[Exercise prompt]: Copy every line of the entries below that contains the string "Where". Case counts.

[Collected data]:

• • •

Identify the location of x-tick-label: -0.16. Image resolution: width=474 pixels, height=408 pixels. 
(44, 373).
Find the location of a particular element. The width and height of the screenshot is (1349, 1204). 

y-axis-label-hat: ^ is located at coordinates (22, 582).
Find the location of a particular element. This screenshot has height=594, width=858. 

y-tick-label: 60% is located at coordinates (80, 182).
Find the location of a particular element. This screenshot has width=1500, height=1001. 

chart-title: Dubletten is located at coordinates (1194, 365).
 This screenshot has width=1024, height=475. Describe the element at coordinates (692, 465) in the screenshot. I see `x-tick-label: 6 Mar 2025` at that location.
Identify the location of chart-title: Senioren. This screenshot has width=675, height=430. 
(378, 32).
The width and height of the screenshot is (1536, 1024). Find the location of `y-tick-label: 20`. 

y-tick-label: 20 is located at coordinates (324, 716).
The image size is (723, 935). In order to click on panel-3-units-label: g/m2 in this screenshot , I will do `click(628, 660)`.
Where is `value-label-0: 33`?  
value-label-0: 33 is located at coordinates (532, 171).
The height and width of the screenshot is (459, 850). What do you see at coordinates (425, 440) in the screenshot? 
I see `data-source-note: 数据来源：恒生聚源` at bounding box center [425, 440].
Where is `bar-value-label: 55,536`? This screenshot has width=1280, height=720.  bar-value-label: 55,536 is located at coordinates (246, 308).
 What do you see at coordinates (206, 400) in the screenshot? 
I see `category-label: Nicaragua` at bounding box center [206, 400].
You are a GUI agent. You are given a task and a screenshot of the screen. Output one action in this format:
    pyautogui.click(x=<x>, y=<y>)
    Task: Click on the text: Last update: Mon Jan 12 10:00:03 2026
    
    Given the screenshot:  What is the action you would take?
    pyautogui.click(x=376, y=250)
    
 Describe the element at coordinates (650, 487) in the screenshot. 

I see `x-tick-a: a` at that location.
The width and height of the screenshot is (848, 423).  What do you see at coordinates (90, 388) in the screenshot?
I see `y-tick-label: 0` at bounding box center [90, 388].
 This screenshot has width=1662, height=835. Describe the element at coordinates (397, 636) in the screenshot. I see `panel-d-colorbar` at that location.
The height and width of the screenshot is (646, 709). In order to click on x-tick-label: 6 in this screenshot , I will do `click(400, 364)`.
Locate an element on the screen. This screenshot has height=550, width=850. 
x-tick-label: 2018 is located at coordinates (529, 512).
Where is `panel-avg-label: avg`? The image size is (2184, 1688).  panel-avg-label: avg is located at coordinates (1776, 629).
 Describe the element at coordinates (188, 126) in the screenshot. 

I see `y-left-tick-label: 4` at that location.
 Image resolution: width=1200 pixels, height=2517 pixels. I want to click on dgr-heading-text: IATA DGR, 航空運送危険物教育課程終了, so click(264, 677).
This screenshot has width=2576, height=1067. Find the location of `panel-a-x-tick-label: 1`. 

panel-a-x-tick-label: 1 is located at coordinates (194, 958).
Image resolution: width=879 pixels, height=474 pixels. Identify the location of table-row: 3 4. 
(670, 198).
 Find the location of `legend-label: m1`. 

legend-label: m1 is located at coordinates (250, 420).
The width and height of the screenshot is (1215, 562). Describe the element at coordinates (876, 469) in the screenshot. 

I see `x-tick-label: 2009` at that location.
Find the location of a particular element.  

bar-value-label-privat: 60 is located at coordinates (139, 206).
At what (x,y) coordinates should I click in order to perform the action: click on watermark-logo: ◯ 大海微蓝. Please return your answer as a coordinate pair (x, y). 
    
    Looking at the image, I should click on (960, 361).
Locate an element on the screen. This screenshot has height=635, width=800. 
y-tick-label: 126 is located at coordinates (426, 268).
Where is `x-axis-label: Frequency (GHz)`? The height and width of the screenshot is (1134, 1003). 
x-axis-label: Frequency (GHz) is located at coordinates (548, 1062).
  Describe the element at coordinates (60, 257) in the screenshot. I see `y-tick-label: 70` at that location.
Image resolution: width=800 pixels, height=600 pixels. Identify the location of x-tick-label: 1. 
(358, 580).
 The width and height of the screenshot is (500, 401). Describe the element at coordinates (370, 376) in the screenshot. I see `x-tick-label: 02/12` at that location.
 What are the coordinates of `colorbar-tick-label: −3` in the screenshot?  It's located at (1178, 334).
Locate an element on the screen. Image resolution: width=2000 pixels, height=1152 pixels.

• • •

[Solution to the exercise]:
Where is `value-label-0: 33`?  
Where is `bar-value-label: 55,536`? This screenshot has width=1280, height=720.  bar-value-label: 55,536 is located at coordinates (246, 308).
Where is `panel-avg-label: avg`? The image size is (2184, 1688).  panel-avg-label: avg is located at coordinates (1776, 629).
Where is `x-axis-label: Frequency (GHz)`? The height and width of the screenshot is (1134, 1003). 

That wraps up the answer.